Un intellectuel renommé, populaire, controversé, plutôt alternatif, récemment devenu académicien, qui vient place de la République un soir, comme simple citoyen, avec sa femme, pour découvrir le mouvement Nuit Debout. Des excités l’en chassent en le traitant de « facho ». Peut-on encore attendre quoique ce soit de ce mouvement pour qui j’avais pourtant une vraie sympathie  ?

 
Des « antifas » au comportement bolchévisant
 
Bien sûr, on peut ne pas être d’accord avec Alain Finkielkraut, ou même penser que ses manières ne sont pas toujours très respectueuses. Néanmoins, ceux qui sont les plus durs avec cet intellectuel sont souvent ceux qui défendent la pseudo loi travail, contre laquelle se sont réunis les participants de Nuit Debout. Il est vrai également que la réaction de quelques excités ne préjuge pas des convictions de la majorité de ceux qui étaient présents samedi, qui auraient peut-être été heureux de discuter ou d’écouter l’intellectuel. Mais malheureusement, cette probable minorité d’excités vient ternir l’image de ce mouvement intéressant, dont l’inspiration vient des Indignados Espagnols. Car même si je ne suis pas un spécialiste de Finkielkraut, le traiter de « facho » est un comportement indigne et malplacé.
 
D’abord, à ma connaissance, rien ne me semble permettre de le qualifier de la sorte. Ensuite, en adoptant un tel comportement, ce sont les excités de la place de la République qui se comportent comme des fachos en chassant un intellectuel venu discrètement, et en famille, pour les écouter. A l’écoute de l’académicien, ils ont préféré l’invective, la violence, et un dogmatisme effrayant, devenant pires que ceux dont ils dénoncent pourtant toutes les dérives. Il est tout de même malheureux que chez certains, l’opposition à ce capitalisme débridé et inhumain semble déjà les pousser dans une vision bolchevisante du débat public.

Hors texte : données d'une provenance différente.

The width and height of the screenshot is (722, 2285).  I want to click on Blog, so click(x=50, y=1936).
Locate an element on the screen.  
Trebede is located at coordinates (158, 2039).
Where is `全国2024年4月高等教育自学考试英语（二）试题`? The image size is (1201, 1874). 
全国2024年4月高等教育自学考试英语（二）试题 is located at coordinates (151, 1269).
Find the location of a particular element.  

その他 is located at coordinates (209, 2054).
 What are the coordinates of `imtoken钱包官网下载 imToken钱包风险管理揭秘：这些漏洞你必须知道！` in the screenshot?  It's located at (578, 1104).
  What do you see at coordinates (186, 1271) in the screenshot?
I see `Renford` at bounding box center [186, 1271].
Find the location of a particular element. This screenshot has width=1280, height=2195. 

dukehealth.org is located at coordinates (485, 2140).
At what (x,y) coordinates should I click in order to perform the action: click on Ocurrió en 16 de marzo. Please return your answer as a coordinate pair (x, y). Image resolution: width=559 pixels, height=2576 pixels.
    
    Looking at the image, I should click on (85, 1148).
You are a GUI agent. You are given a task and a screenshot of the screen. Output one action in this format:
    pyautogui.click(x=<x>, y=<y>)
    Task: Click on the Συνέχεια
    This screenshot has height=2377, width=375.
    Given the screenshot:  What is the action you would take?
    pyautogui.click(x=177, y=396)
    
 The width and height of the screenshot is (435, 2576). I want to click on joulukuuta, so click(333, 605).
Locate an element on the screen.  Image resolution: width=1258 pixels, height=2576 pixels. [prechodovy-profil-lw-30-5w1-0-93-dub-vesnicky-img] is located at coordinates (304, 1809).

Non seulement nous avons les erreurs économiques du début du 20ème siècle, mais il semble que nous reproduisons, certes de manière marginale, les erreurs de certains de ses opposants.
 
Heureusement, il faut se dire que ces comportements ne sont que ceux d’une petite minorité d’excités, sans doute les mêmes qui avaient mal accueilli Etienne Chouard. Il faut espérer que la grande majorité de ceux qui viennent place de la République le font d’une manière ouverte aux autres, à leurs opinions, dans une envie de réfléchir à ce qu’il faudrait faire, mais aussi à comment le faire pour changer les choses. Le fait que Pascale Fourier y ait fait un tour est naturellement un encouragement. Et j’espère que je pourrais aller voir sur place pour juger de moi-même. Mais il est clair que l’on ne pourra pas changer le système actuel si les alternatifs ne sont pas capables de discuter ensemble et se lancent des noms d’oiseau sans la moindre raison, donnant un spectacle absolument repoussant au pays.
 

En fait, après ce triste épisode, Nuit Debout gagnerait à inviter Alain Finkielkraut et lui offrir la même tribune qu’à Yannis Varoufakis pour effacer la triste trace de son éviction de samedi. Ainsi, ils montreraient que les intentions du mouvement sont démocratiques et ouvertes.